You would however be in a situation where the basic implementation is generic and public and you optimize by limiting it. This would be safe when critically important + easy. When I have an option I always go for generic and easy with options for limiting and optimizing instead the other way around.  


In Messenger Library, I go for limited but easy to increase scope.   So one must explicitly allow communication, but doing so is easy.  I have “broken the rules” in special cases to allow broadcast communication between arbitrary siblings, for example.  This was very easy to setup (the Caller just acts as a message repeater), but there is a big warning comment in the code to point out the rule breaking.  

 


@PrimaryKey wrote:

I would argue we need to fix that - basic actors for simple tasks like logging and daq, template actors, tools, debugging, graphs, monitors, performance measurements, schedulers, deployers etc.

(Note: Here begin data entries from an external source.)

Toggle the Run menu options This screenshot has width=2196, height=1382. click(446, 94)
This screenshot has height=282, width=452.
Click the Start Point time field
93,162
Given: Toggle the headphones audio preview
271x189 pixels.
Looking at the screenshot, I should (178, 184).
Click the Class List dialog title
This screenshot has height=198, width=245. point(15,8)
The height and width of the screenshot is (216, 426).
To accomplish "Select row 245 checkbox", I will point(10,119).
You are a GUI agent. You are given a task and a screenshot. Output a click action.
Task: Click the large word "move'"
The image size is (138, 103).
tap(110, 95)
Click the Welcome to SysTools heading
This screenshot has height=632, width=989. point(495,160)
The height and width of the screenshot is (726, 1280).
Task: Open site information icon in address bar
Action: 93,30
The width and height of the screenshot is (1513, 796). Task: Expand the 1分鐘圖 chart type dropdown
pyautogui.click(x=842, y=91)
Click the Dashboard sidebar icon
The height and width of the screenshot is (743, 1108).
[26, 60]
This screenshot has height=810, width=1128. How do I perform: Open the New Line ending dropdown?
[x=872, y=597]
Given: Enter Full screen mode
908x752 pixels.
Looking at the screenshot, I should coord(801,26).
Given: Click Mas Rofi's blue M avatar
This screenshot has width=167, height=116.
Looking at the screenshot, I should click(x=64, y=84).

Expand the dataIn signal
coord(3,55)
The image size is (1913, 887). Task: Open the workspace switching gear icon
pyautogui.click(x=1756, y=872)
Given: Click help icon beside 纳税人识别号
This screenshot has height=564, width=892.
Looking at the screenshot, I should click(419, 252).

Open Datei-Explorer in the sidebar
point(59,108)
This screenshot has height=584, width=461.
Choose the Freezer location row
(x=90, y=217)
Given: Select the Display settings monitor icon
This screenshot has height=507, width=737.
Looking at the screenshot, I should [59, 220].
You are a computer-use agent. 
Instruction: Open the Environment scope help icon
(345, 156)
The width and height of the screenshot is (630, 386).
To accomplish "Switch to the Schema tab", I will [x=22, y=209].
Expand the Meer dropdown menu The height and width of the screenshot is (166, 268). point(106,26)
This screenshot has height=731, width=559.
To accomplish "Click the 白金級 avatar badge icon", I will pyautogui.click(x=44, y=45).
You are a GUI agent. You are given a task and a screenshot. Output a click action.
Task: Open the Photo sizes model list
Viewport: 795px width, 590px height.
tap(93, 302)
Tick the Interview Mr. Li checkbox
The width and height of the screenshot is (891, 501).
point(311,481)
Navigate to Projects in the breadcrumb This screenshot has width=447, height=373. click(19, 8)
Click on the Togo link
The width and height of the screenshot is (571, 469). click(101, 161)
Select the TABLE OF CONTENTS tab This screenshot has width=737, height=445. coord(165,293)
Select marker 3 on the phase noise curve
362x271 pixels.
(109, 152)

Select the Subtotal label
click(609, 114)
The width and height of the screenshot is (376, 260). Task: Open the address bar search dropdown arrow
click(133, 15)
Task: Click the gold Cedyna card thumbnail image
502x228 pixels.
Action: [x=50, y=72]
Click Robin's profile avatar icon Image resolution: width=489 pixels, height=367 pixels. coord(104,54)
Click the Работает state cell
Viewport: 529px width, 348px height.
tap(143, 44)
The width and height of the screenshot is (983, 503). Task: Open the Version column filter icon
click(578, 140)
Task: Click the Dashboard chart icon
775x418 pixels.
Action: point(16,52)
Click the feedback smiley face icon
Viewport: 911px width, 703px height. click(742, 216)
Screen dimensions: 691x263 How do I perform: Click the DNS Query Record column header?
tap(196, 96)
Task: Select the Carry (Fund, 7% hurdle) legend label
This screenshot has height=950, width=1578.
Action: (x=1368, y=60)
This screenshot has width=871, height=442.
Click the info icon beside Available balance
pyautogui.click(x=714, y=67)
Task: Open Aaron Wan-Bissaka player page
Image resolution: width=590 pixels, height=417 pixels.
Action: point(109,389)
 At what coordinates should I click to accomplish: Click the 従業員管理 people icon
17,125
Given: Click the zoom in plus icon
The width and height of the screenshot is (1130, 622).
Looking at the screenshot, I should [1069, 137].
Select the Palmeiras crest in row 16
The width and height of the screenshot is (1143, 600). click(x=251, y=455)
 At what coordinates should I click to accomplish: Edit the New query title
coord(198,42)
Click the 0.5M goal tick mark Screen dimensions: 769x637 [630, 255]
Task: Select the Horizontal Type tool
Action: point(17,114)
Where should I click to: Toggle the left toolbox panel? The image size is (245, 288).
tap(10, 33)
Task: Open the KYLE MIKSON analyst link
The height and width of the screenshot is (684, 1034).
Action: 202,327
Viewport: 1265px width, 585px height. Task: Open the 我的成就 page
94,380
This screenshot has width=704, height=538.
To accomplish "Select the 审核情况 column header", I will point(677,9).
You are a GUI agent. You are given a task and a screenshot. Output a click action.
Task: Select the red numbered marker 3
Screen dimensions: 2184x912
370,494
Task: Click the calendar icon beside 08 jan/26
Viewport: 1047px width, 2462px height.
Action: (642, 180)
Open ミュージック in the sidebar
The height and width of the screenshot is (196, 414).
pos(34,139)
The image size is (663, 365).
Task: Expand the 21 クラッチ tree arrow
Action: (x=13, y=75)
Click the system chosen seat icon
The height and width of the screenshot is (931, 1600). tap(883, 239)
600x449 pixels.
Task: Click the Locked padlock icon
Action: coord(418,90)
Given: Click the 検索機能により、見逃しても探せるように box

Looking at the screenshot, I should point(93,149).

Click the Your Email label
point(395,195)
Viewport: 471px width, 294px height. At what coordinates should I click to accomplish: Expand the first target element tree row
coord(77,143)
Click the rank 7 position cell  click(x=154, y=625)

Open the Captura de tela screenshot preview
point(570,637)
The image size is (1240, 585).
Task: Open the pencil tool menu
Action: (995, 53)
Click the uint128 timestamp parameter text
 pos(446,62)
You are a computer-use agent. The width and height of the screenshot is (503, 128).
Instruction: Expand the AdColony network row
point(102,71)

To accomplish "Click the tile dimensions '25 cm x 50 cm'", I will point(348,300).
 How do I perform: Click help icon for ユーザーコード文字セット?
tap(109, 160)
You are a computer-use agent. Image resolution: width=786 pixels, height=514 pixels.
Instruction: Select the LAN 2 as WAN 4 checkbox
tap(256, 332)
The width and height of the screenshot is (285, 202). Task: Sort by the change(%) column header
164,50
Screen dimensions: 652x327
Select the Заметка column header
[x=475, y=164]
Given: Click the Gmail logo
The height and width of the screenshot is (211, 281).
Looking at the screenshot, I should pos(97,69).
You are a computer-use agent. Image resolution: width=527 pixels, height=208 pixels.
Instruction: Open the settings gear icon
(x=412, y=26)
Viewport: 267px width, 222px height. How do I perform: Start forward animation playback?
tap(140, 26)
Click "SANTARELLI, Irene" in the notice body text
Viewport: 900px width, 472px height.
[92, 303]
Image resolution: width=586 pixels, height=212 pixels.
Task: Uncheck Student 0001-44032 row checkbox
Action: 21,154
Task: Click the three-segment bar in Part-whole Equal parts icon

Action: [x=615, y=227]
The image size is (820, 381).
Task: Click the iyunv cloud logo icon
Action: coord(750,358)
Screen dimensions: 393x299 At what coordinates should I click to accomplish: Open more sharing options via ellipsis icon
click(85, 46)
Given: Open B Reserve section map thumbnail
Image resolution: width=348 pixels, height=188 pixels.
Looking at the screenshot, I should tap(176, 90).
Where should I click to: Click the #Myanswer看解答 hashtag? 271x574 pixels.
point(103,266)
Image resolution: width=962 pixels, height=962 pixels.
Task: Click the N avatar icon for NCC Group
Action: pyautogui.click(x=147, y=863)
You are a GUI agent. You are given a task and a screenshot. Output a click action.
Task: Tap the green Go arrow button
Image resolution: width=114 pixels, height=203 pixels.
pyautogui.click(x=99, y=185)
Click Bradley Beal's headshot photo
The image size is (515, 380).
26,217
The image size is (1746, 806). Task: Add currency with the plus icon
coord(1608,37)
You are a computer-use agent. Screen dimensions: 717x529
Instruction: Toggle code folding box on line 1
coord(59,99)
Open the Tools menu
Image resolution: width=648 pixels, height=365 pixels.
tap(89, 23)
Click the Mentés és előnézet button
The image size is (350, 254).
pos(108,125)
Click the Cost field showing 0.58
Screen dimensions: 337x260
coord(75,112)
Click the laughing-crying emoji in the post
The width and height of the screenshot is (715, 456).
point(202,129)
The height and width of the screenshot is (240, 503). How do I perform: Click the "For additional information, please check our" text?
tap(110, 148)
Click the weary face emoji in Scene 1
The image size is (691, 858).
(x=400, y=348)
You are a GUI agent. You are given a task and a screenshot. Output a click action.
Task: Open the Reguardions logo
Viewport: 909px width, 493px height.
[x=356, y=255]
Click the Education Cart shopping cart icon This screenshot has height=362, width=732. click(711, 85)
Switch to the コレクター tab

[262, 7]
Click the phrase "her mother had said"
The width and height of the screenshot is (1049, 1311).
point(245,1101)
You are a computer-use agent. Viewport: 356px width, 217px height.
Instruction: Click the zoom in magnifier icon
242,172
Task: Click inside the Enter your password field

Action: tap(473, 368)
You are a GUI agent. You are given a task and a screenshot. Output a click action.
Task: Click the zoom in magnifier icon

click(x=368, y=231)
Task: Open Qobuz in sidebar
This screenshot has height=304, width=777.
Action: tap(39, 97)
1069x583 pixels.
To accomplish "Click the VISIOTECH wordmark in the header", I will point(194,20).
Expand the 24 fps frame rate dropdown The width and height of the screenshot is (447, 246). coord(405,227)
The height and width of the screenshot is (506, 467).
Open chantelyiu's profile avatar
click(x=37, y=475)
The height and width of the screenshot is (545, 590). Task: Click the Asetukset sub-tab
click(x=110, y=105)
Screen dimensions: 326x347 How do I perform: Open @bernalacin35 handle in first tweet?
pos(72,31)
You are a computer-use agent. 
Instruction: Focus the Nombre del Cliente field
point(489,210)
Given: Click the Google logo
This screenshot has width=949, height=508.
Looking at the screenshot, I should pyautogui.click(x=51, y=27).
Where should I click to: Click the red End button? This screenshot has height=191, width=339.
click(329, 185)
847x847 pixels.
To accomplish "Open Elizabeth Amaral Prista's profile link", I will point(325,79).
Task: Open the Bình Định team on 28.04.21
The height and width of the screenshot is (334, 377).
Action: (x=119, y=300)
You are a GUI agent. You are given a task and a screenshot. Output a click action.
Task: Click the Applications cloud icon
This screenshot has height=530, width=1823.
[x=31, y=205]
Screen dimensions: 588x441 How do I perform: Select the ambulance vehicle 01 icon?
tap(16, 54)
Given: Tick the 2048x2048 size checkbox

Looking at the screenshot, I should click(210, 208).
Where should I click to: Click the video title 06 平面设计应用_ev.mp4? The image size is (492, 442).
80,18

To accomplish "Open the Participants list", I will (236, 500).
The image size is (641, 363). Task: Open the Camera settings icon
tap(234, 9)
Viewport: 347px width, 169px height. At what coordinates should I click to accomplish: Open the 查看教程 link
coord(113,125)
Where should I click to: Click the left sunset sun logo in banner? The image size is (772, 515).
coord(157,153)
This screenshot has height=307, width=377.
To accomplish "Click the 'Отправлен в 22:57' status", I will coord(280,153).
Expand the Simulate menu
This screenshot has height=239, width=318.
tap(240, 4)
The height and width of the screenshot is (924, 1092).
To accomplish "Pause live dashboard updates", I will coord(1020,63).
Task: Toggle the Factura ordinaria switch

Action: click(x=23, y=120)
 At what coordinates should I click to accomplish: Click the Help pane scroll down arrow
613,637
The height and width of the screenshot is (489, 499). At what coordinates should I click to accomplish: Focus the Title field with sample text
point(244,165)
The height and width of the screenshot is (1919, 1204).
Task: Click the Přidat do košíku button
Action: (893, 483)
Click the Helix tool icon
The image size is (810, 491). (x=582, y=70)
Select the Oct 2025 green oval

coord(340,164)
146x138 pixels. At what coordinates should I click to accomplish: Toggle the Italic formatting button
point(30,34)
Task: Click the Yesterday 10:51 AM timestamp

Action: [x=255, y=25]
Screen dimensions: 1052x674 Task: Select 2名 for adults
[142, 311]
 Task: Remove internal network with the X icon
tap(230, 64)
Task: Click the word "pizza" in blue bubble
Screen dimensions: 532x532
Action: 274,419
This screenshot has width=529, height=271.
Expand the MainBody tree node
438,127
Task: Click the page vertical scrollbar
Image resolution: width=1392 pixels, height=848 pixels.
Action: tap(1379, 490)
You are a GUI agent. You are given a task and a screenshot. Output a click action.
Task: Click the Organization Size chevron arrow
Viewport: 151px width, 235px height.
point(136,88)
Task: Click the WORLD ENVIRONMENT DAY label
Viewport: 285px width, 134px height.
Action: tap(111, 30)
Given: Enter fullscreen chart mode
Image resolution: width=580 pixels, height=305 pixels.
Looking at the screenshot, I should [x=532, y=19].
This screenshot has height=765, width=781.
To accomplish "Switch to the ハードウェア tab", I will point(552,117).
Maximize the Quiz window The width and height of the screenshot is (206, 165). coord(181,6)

I (looking from the outside) agree with you.  But I can’t tell if that is because I don’t use the AF.  I would say the AF suffers relative to Messenger Library from a lack of more-advanced messaging patterns, like Register-Notify and Scatter-Gather (Messenger Library is called “Messenger Library” because its primary focus is messaging patterns; its “actor” implementation is an optional extra that uses those patterns).  But then I would also say AF must be hard to debug, yet when I posted a special probe that I thought would help AF debugging, no-one who actually uses the AF seemed interested, indicating I just don’t understand the AF very well.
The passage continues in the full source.